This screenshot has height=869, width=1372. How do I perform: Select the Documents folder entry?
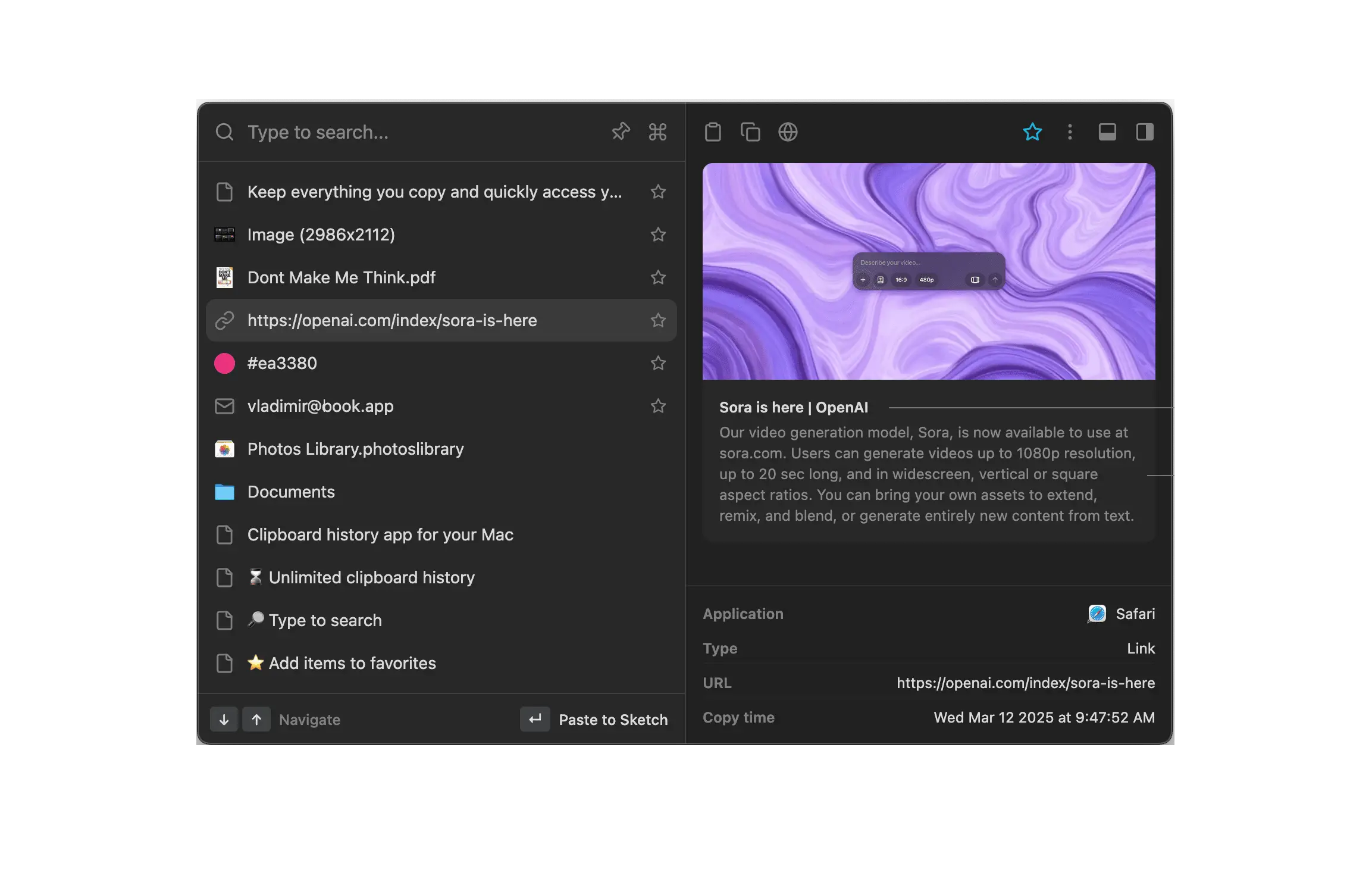pos(291,492)
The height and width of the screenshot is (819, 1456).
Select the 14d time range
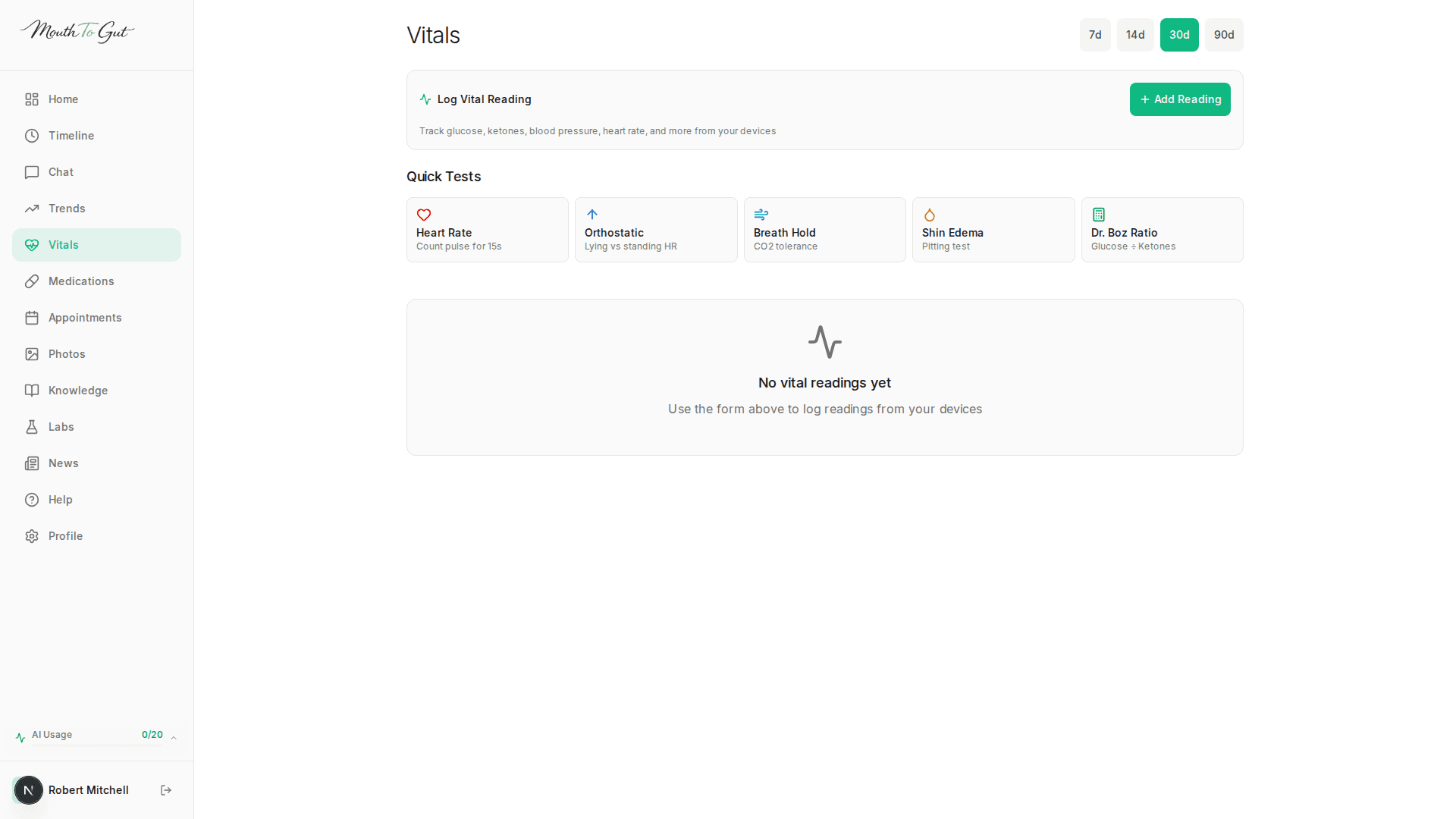[1135, 34]
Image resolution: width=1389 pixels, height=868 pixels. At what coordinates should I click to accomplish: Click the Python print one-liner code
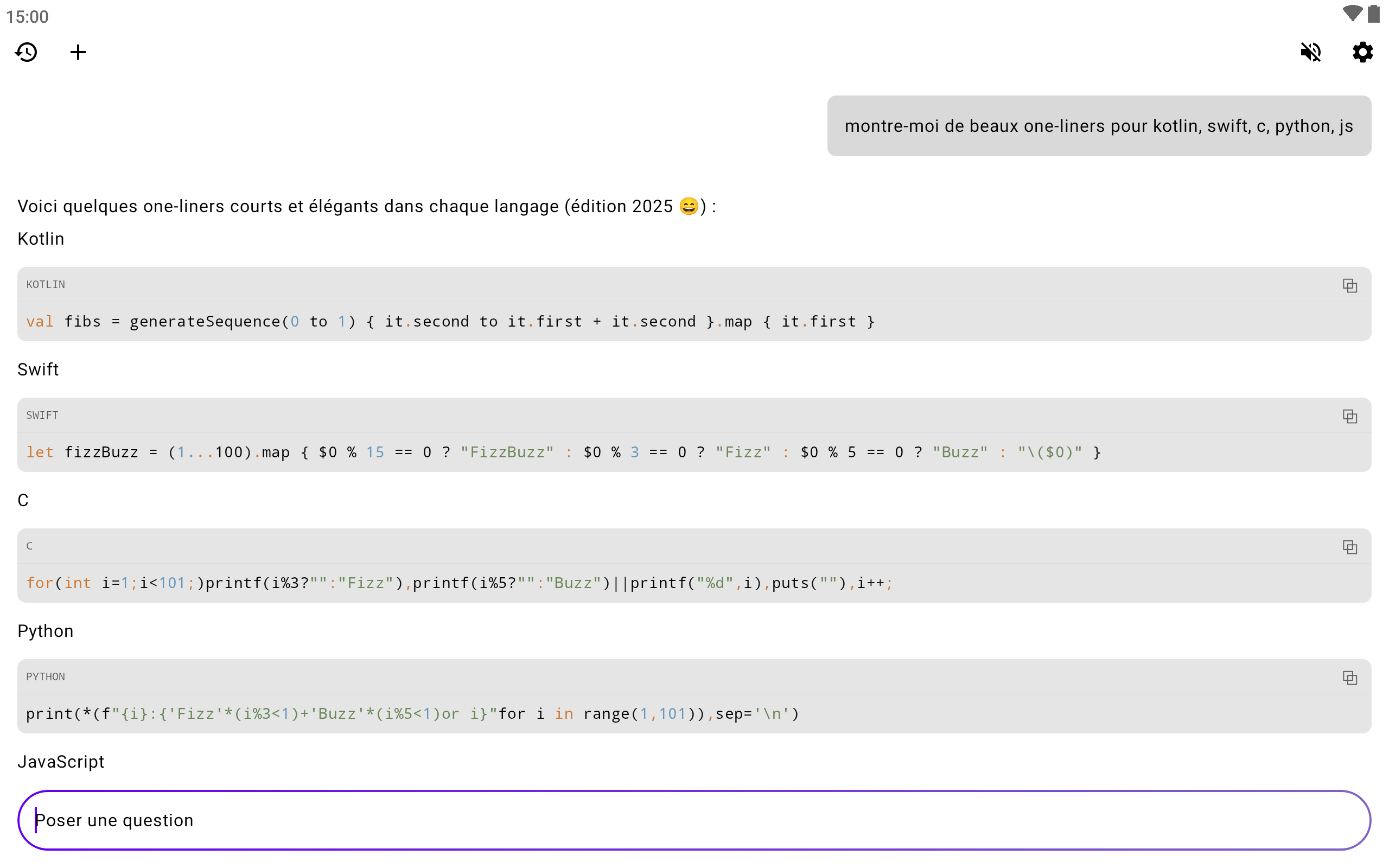click(x=412, y=713)
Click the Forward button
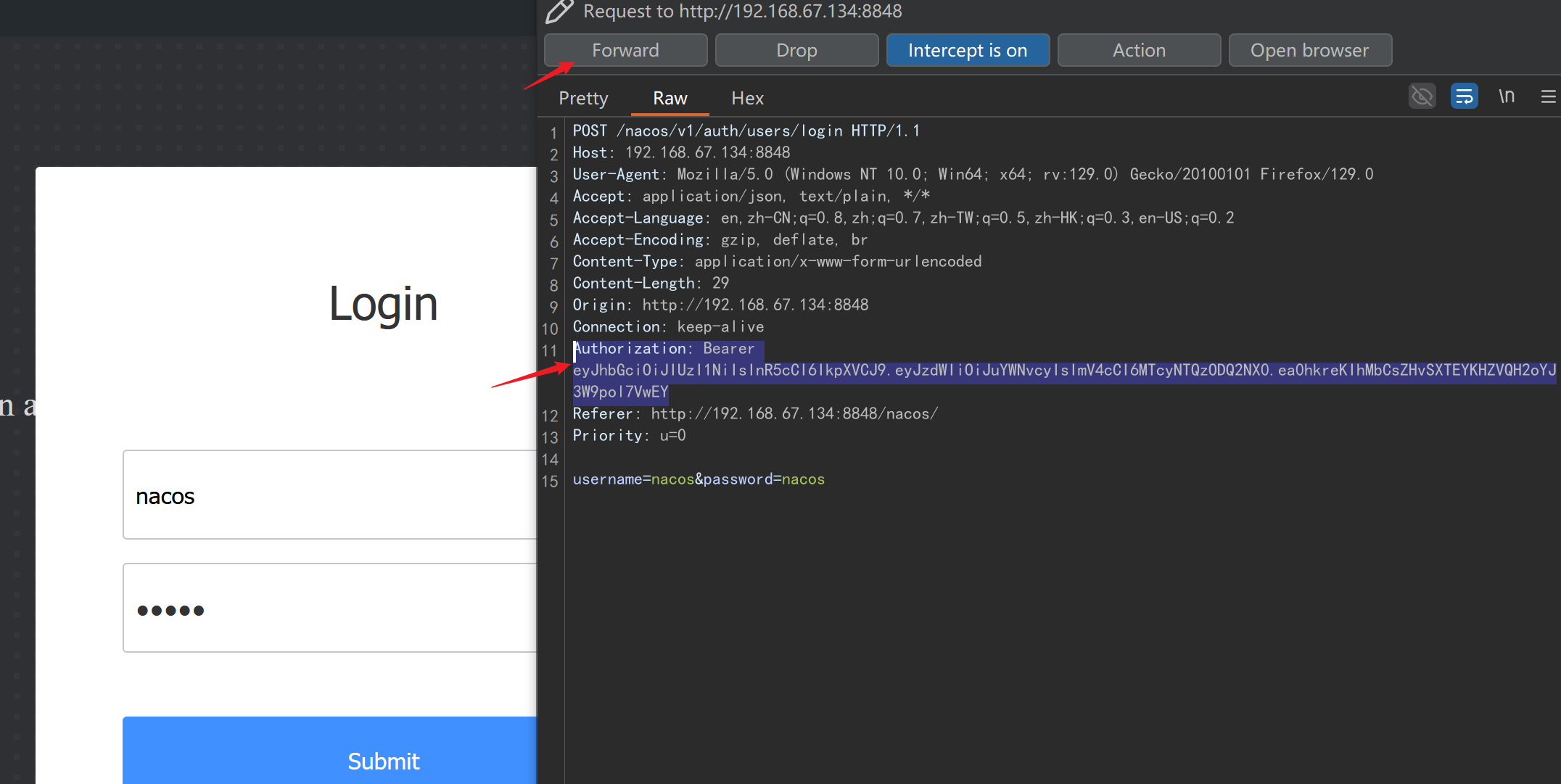The height and width of the screenshot is (784, 1561). (x=625, y=50)
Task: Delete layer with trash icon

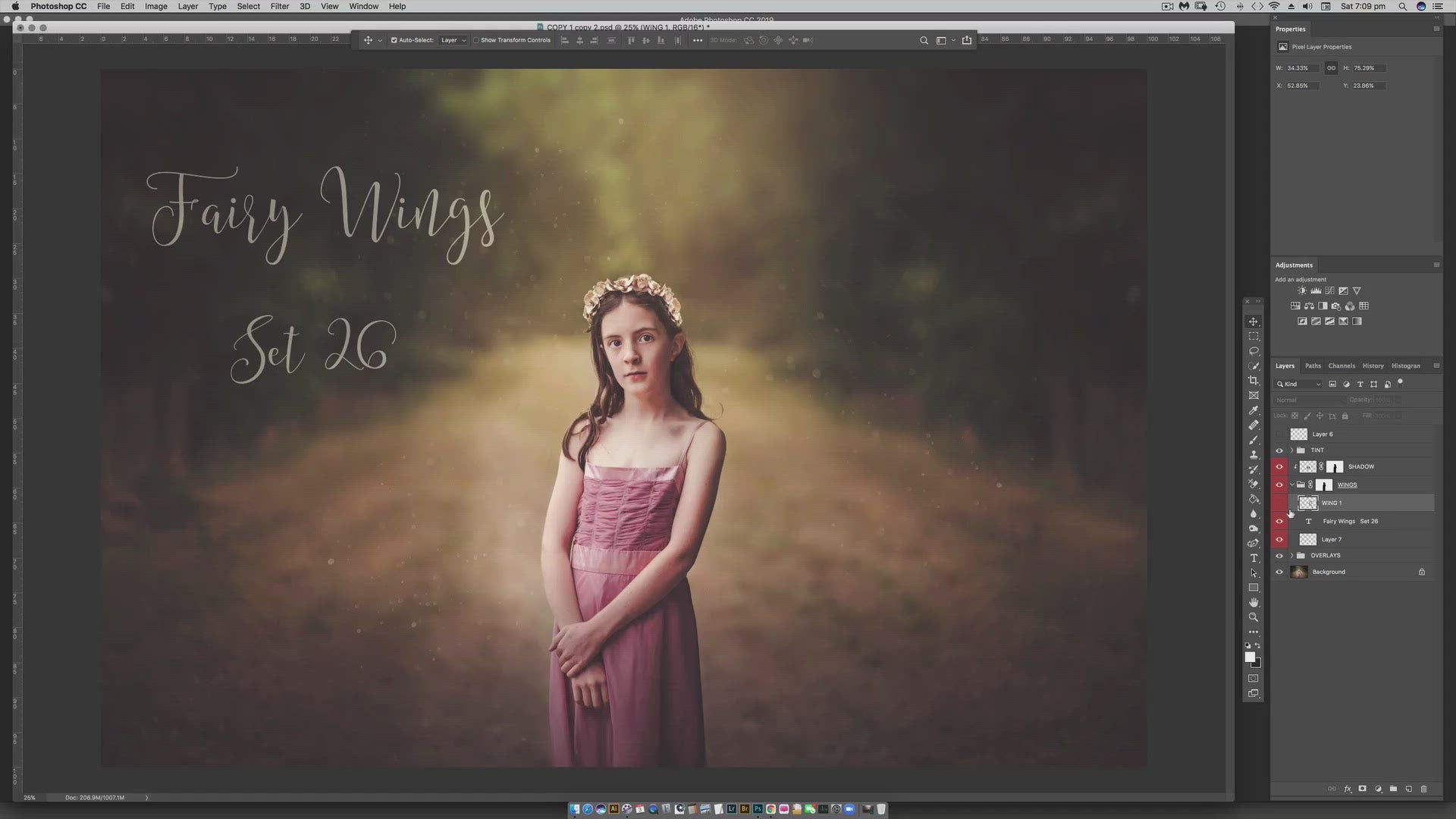Action: pos(1423,789)
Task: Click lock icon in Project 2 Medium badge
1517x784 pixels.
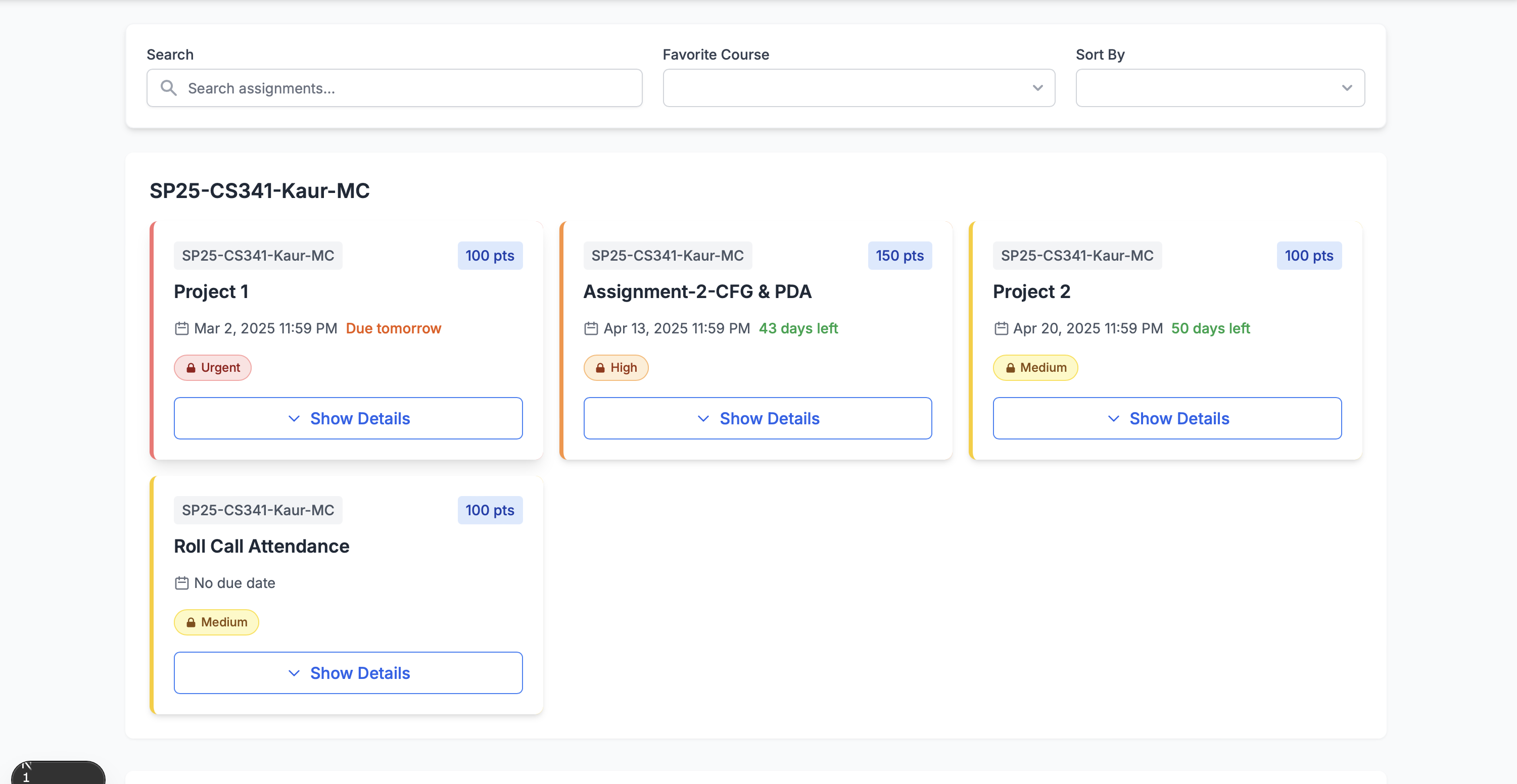Action: pos(1010,368)
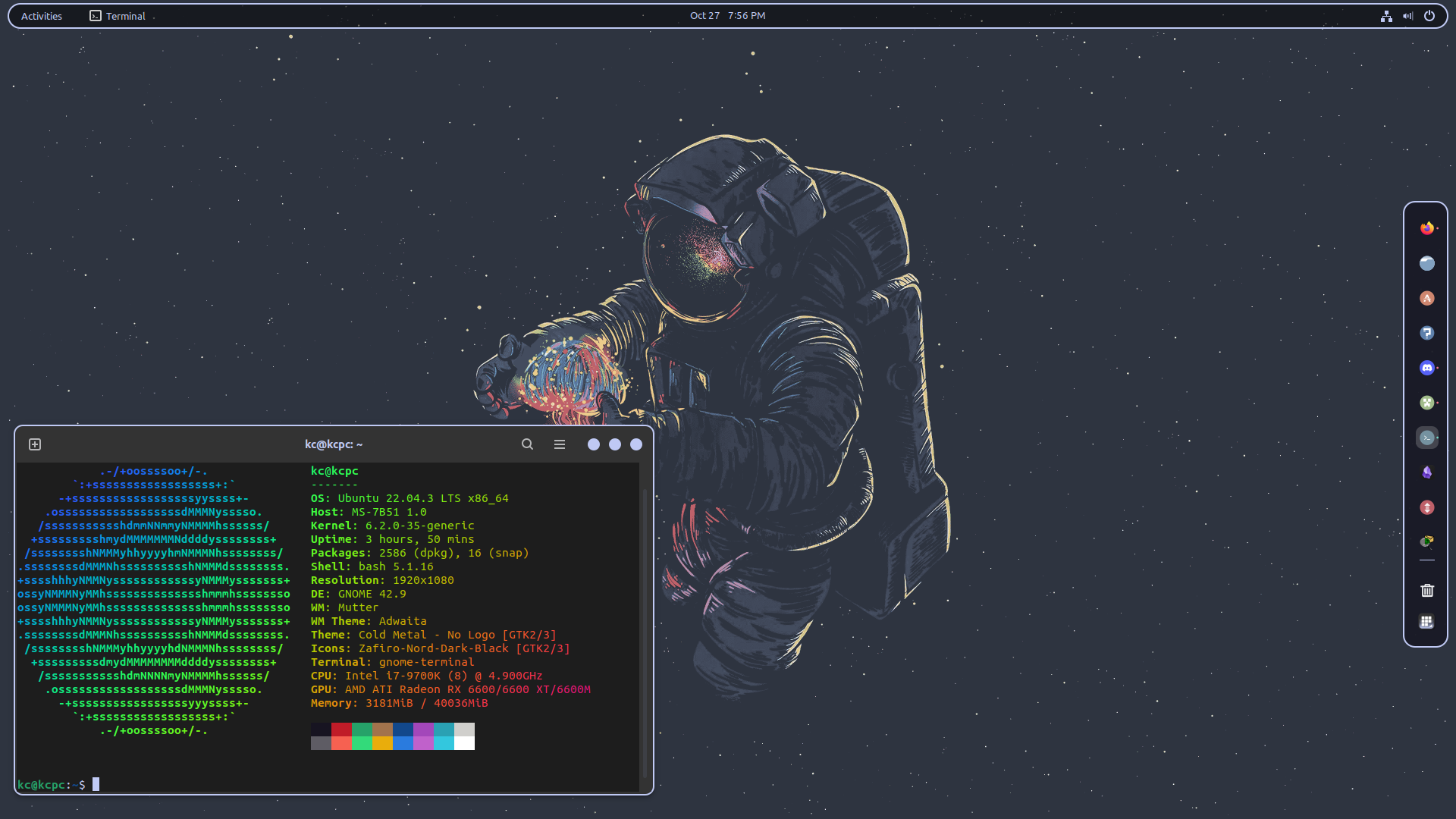Open terminal search with the magnifier icon
Viewport: 1456px width, 819px height.
click(527, 444)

=======

* **WORK ORDER**: The output must start at the line holding "Click the Forward button", end at the last line of the listing above, and show each line exactly; please omit all pictures.

* **EXERCISE RESPONSE**:
Click the Forward button
The height and width of the screenshot is (784, 1561). (x=625, y=50)
Task: Delete layer with trash icon

Action: pos(1423,789)
Task: Click lock icon in Project 2 Medium badge
1517x784 pixels.
Action: pos(1010,368)
Open terminal search with the magnifier icon
Viewport: 1456px width, 819px height.
click(527, 444)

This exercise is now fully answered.